Unlike inhalation anesthetics or sedative anesthetics (e.g., narcotics and benzodiazepines), ketamine does not depress respiration or other basic functions of the central nervous system. Thus, ketamine has a relatively wide margin of safety. In addition, it is distinct from other anesthetics because it has three major effects: analgesia (pain relief), hypnosis (sedation), and amnesia. The drug is known particularly for its ability to induce a dissociative (cataleptic) state, which is characterized by a lack of pain sensation, unconsciousness, and increased muscle tone. These characteristics are often accompanied by open eyes, jumping eye movements (nystagmus), and involuntary limb movements.

Ketamine works by altering the activity of neurons in the brain. This is accomplished through the drug’s inhibition of neuronal uptake of various neurotransmitters, including serotonin, glutamate, and dopamine. The net effect is a depression of neural communication between the thalamus and the cerebral cortex, resulting in an uncoupling of brain activity associated with memory, motor function, sensory experience, and emotion. Ketamine also stimulates activity in the limbic system, a region of the brain involved in controlling certain autonomic functions and in integrating various brain activities, including those associated with motivation and emotion.

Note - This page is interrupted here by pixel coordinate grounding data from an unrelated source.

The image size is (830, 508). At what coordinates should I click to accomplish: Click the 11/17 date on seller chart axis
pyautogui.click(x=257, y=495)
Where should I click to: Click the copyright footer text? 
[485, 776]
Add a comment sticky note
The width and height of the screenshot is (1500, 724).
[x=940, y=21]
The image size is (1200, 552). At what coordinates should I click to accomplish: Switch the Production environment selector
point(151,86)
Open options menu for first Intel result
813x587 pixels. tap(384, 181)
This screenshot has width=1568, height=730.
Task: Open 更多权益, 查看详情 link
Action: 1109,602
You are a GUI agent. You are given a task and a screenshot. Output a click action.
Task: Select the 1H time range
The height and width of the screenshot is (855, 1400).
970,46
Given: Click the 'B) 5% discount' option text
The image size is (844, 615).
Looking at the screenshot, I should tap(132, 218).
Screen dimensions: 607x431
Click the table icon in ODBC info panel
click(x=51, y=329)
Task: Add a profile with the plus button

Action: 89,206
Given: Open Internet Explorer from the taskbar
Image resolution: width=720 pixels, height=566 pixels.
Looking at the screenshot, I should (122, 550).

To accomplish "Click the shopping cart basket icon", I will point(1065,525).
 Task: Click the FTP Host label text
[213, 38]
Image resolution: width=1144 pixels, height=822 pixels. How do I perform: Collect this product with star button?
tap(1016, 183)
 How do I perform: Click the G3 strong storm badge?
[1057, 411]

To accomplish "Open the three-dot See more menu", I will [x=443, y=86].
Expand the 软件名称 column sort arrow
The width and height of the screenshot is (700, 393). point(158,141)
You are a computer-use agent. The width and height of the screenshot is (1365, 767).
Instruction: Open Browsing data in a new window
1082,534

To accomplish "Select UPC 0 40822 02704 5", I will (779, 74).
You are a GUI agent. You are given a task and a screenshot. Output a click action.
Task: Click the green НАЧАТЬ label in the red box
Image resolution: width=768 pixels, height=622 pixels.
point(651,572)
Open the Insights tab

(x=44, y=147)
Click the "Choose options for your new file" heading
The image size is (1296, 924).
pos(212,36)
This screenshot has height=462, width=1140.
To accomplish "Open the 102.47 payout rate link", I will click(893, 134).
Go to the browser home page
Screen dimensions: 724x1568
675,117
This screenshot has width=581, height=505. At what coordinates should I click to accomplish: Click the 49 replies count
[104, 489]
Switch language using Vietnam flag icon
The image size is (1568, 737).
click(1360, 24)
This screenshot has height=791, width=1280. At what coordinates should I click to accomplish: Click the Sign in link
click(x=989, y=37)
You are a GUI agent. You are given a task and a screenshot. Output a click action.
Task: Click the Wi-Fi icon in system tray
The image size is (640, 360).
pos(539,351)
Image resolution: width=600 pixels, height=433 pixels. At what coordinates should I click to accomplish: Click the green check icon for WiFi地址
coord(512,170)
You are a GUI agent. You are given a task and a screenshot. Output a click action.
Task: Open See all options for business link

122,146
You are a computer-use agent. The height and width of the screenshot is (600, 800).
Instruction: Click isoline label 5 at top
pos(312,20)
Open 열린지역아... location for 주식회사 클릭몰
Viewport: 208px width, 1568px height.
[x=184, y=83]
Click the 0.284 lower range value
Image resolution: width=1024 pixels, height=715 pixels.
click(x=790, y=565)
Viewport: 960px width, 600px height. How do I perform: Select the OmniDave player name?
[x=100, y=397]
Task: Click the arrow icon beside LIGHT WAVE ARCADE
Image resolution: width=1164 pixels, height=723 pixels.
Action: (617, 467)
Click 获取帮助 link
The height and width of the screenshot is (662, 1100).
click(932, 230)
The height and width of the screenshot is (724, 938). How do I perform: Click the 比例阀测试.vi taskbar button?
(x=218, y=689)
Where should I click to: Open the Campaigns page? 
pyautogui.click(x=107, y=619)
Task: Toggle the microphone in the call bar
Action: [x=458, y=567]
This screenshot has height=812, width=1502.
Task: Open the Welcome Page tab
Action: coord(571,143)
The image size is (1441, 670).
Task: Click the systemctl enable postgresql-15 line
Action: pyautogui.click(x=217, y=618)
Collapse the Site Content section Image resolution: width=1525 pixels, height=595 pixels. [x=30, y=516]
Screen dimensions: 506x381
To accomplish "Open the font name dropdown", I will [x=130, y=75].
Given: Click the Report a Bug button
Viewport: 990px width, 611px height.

In clinical use ketamine is administered intramuscularly or intravenously. Minor side effects of the drug include tearing (lacrimation) when emerging from the dissociative anesthetic state. Patients can sometimes experience severe and troubling hallucinogenic effects, such as intense dreams and delirium, upon waking; these effects are more common in adults than in children. Hallucinations are directly related to dose. Thus, higher doses produce more pronounced delirium and other symptoms of hallucination than do lower doses.

Ketamine’s ability to produce hallucinogenic effects within minutes after administration has led to its abuse as a recreational drug. The dissociative effect of ketamine that is produced by high doses is often described by recreational users as the “K hole”—a separation of the mind and body, or a hallucinatory “out of body” experience. Ketamine is known by various street names, including K, special K, jet, super acid, and cat valium. It may be snorted, injected, or taken orally, and its effects may last from 30 minutes to more than an hour. However, for one or more days after taking the drug, users may display symptoms of amnesia, schizophrenia, impaired judgment, and lack of coordination. In addition, long-term abuse can lead to paranoia, depression, and other evidence of cognitive dysfunction. Many individuals appear to be in a stupor when the drug has been taken in low doses; however, high doses can cause unconsciousness, cardiovascular depression, and death.